- Born: October 9, 1953 Oklahoma City, Oklahoma, U.S.
- Died: March 25, 2003 (aged 49) Oklahoma State Penitentiary, Oklahoma, U.S.
- Criminal status: Executed by lethal injection
- Convictions: First degree murder (2 counts) First degree manslaughter Assault and battery with a deadly weapon with intent to kill
- Criminal penalty: Death (1988)

Details
- Victims: 3
- Span of crimes: 1971–1988
- Country: United States
- State: Oklahoma
- Date apprehended: April 5, 1988

= John Michael Hooker =

Executed American serial killer

John Michael Hooker (October 9, 1953 – March 25, 2003) was an American serial killer who killed his girlfriend and her mother in Oklahoma City, Oklahoma in 1988, after having served time for a manslaughter conviction as a teenager. For the latter crimes, Hooker was convicted, sentenced to death and executed in 2003.

==First killing==
On February 13, 1971, the 17-year-old Hooker was attending a party at the Hamilton Courts neighborhood when he got into an argument with one of the guests. In the resulting scuffle, he pulled out a gun and opened fire, killing 18-year-old Alta K. Lang and injuring two others, the 20-year-old host Claudia Boyce and 17-year-old Charles Edwards Nathenia. The resulting disturbance was quickly reported to local police, who broke up the party upon arrival and booked four men into custody, including Hooker, on a variety of charges. However, upon conducting a test on Hooker's hands using paraffin wax, authorities were able to determine that he had recently fired a weapon, and subsequently charged him with Lang's murder.

As witnesses were uncooperative with police, who were unable to determine whether this was a targeted shooting or not, the charges were reduced to manslaughter. Hooker was convicted of this charge and served time in prison.

- The task
Resume the John Michael Hooker article above, picking up right after its final sentence.

- Data section
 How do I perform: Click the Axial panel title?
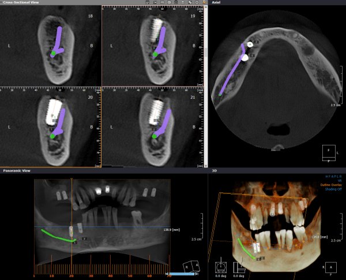point(216,2)
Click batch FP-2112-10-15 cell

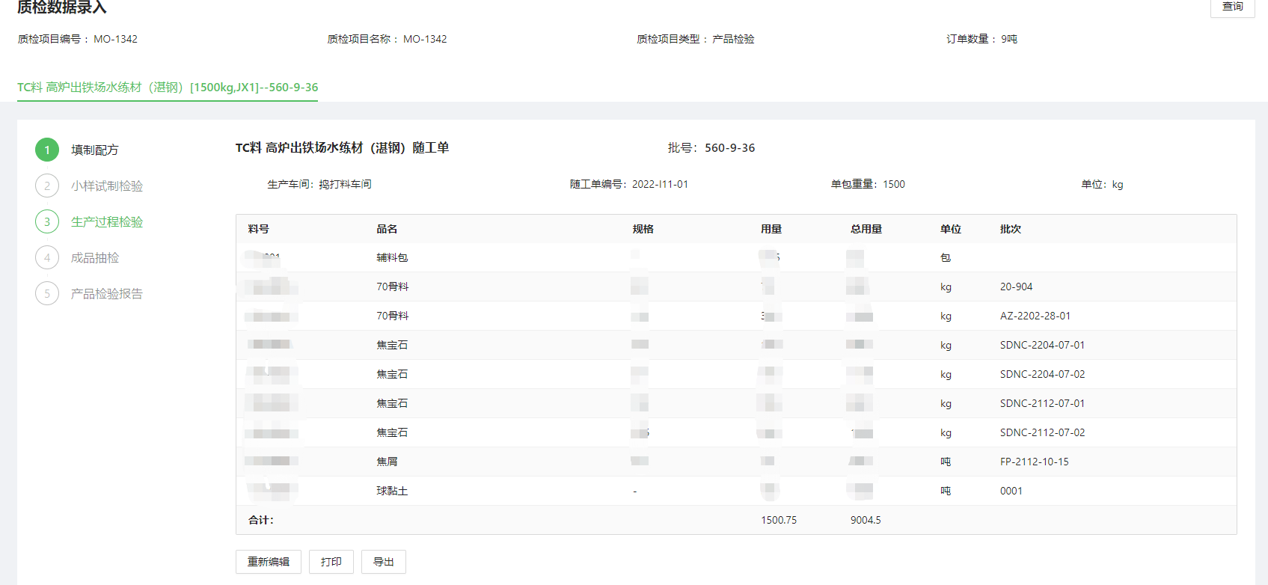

- Response for this exercise
==Release and double murder==
Sometime after his release, Hooker began a relationship with a woman named Sylvia C. Stokes, with whom he had several children but never officially married. Their relationship proved to be troublesome, as Hooker was physically abusive towards her, forcing Stokes to file a restraining order against him. During the hearings, she pleaded with the judge to keep him away from her, saying that she "[did not] want to be like the others – dead", referring to an unrelated series of murders of women who had also filed restraining orders at the time.

The pair attempted to reconcile on at least one occasion, with Hooker even offering to marry her, but this arrangement did not work out, with Stokes later moving out to live with her mother at an apartment in Providence Apartments. Enraged by this, Hooker decided to kill her, with one friend claiming that he had repeatedly stated his intention to do so. On March 27, 1988, Hooker armed himself with a butcher knife and broke into Stokes' apartment, where he proceeded to stab her to death. Not long after, Stokes' mother, 53-year-old Drusilla Morgan, went to check what was going on, but was herself attacked and stabbed to death as well. With his clothes still visibly bloodied, Hooker calmly left the crime scene and returned to his own apartment.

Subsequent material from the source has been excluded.